First and foremost, an overhead squat is doomed from the start if your squat set-up is faulty. Be sure that your heels are under your shoulders with your toes pointed slightly outward. As with any squat, shift your body weight towards your heels and away from the forefoot. With your knees and hips extended and locked out, stabilize the midline by pressurizing the abdomen and firing your back extensors.
Photo courtesy of CrossFit.com
The same holds true for your overhead position–a bad set-up guarantees you won’t reach your potential today. Let’s review our 3 step set-up for a great overhead position:
1. Shoulder blades pinched together
2. Shoulders elevated into your ears (like, waaaay up)

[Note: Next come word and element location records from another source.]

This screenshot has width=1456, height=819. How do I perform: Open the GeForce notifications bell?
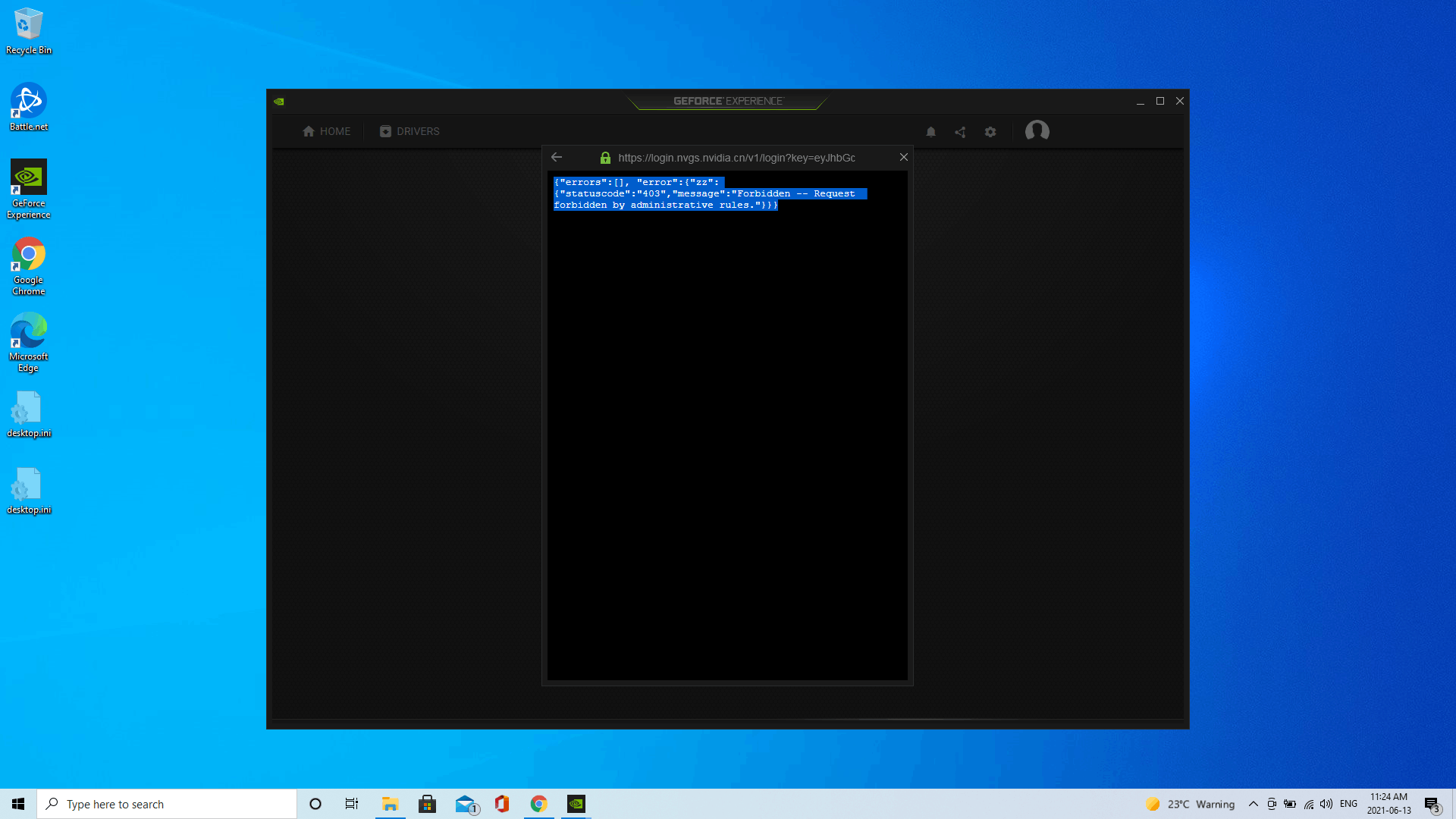click(x=930, y=132)
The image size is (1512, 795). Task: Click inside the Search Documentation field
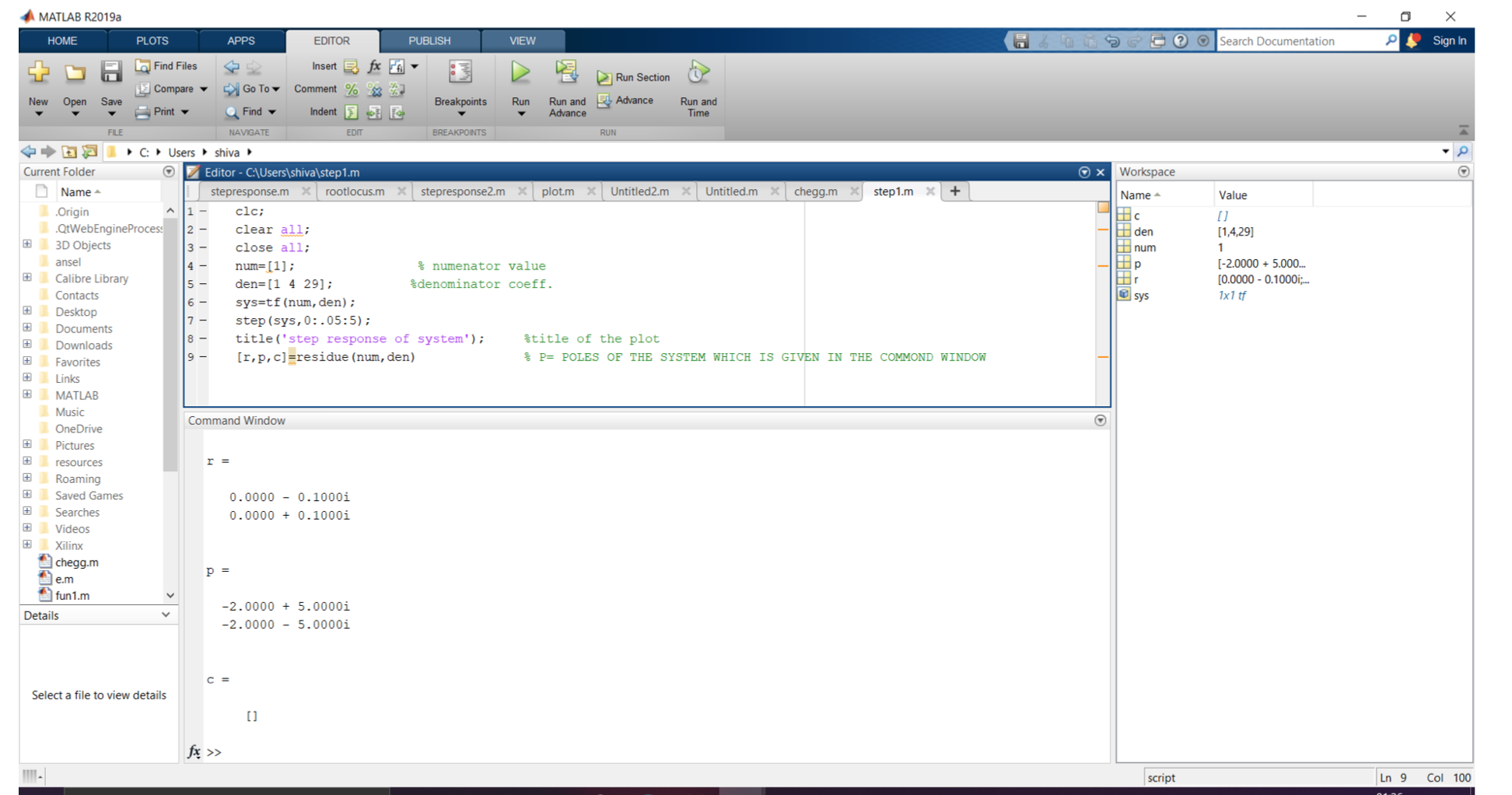[x=1299, y=40]
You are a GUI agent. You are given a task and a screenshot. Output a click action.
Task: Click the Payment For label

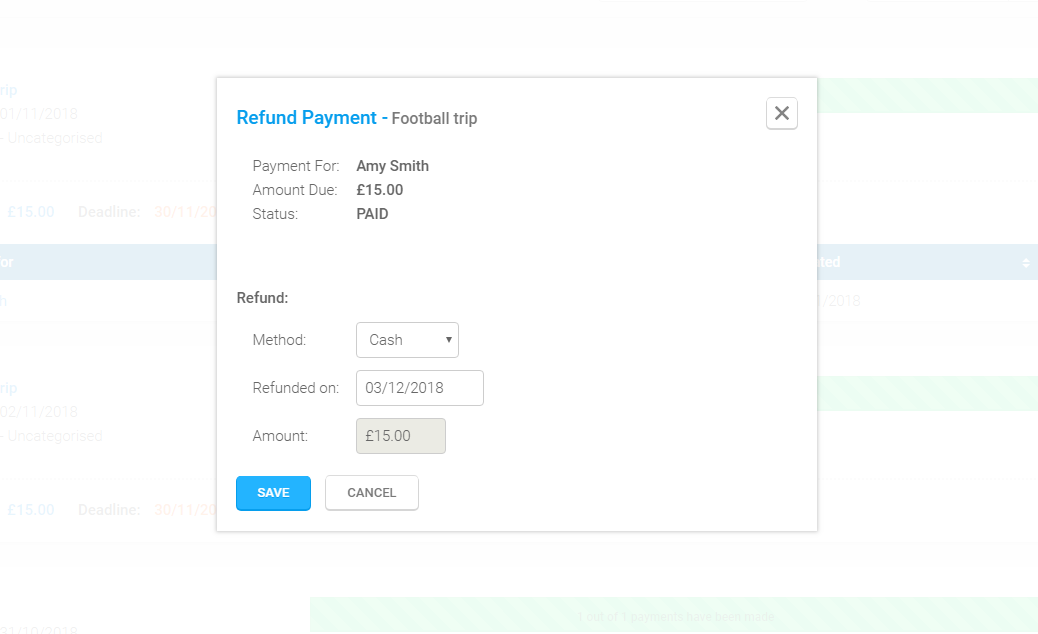(x=295, y=166)
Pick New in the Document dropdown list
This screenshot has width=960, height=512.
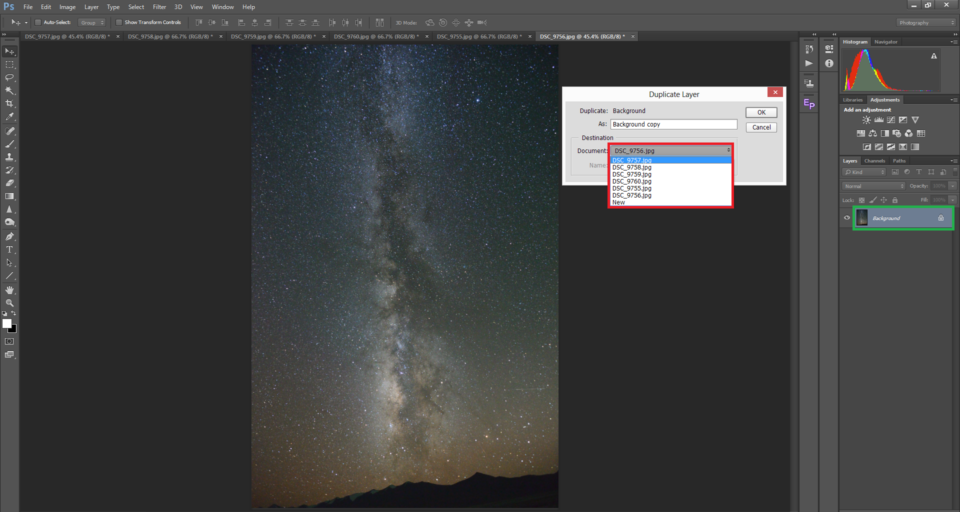tap(619, 202)
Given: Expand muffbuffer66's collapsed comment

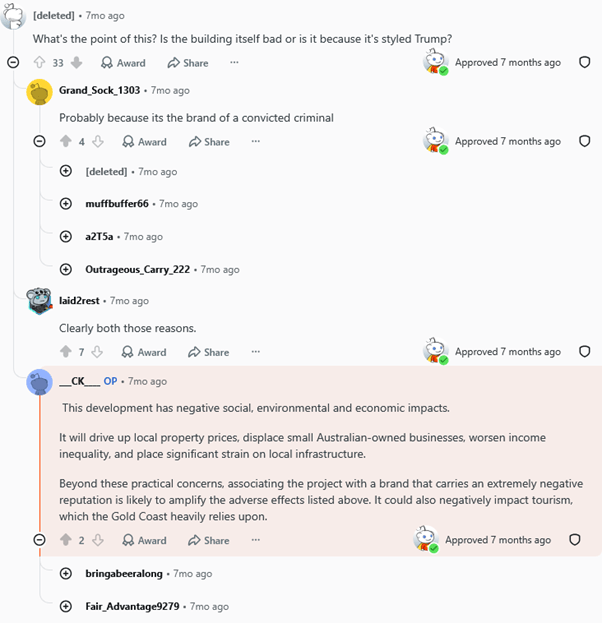Looking at the screenshot, I should click(x=66, y=204).
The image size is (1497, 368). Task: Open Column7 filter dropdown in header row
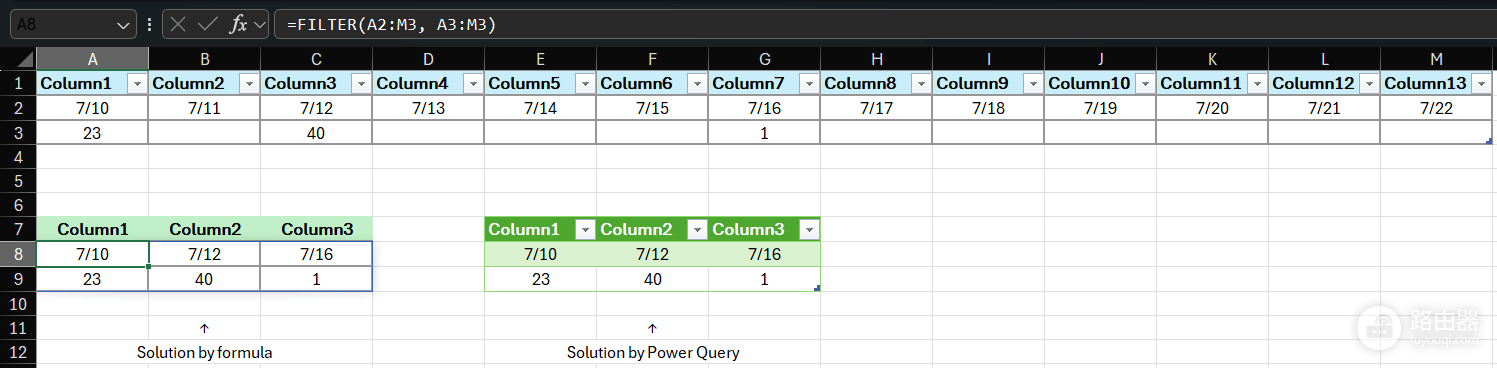click(810, 84)
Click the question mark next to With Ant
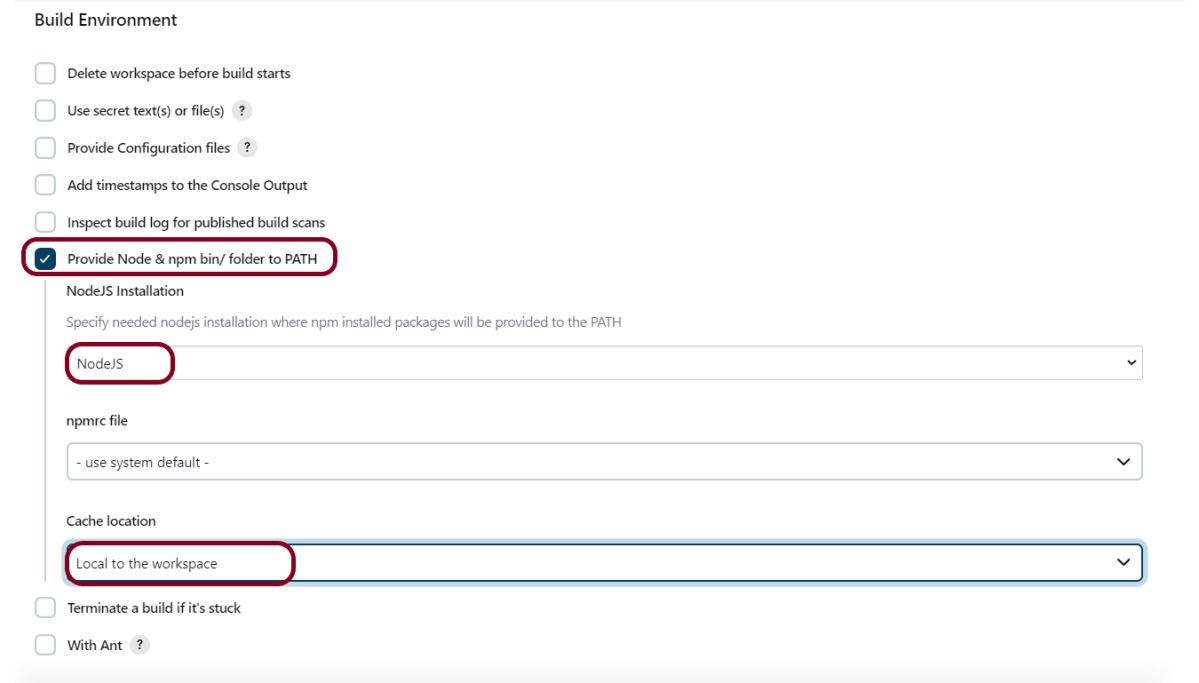This screenshot has height=683, width=1199. tap(140, 646)
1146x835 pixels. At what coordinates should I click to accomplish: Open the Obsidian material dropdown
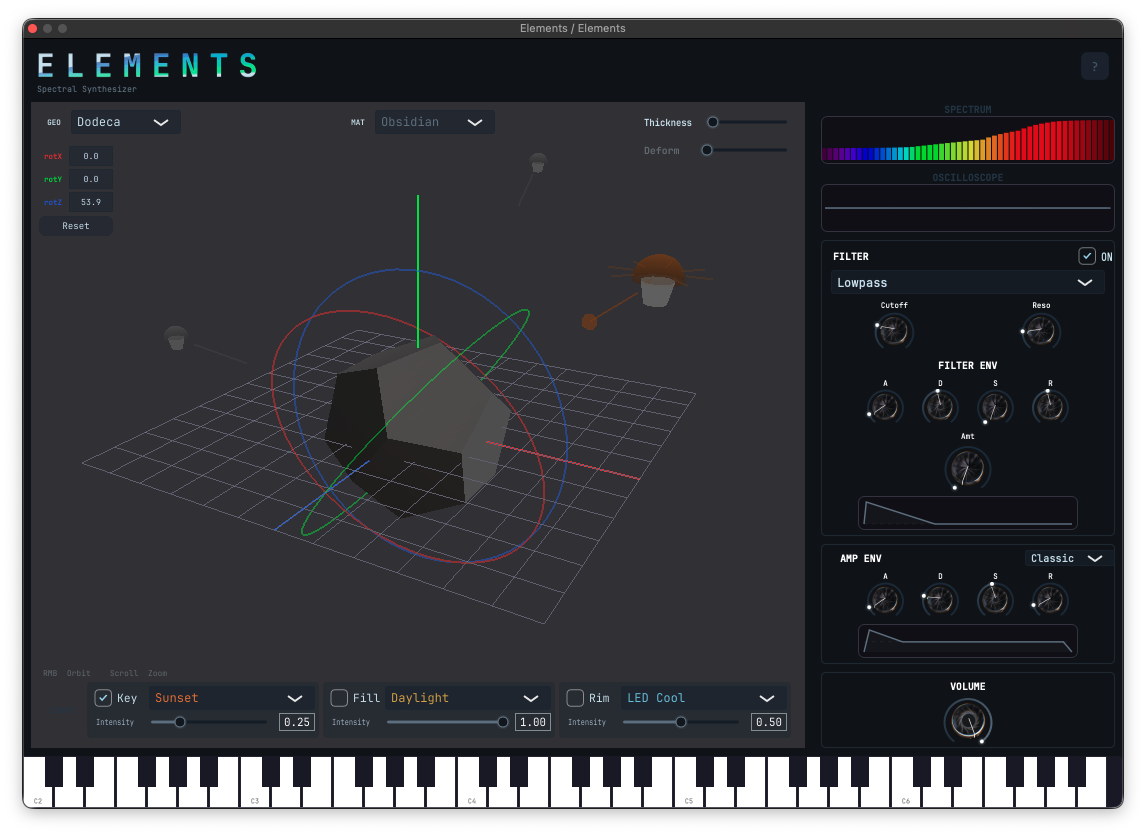click(434, 121)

3. Rotate your elbows towards the wall in front of you
During the execution, there are a couple of faults to be aware of….. First, don’t get lazy and lose your overhead position. All 3 elements of the set-up for your overhead position must be maintained for the duration of the movement (all 3 reps). Second, make sure that you don’t allow the bar to leave the frontal plane. In order to drive out of the bottom of your squat, the barbell must be directly over your area of base (directly over your heels and shoulder blades). Lastly, be diligent to execute your squat as you would with no load – weight in the heels, hips and knees back, chest upright, and eyes straight ahead.
Follow these tips and turn a weakness into a strength. Don’t allow yourself to accept having an achilles heel. Go forth and lift heavy (or work on your form w/ light weight).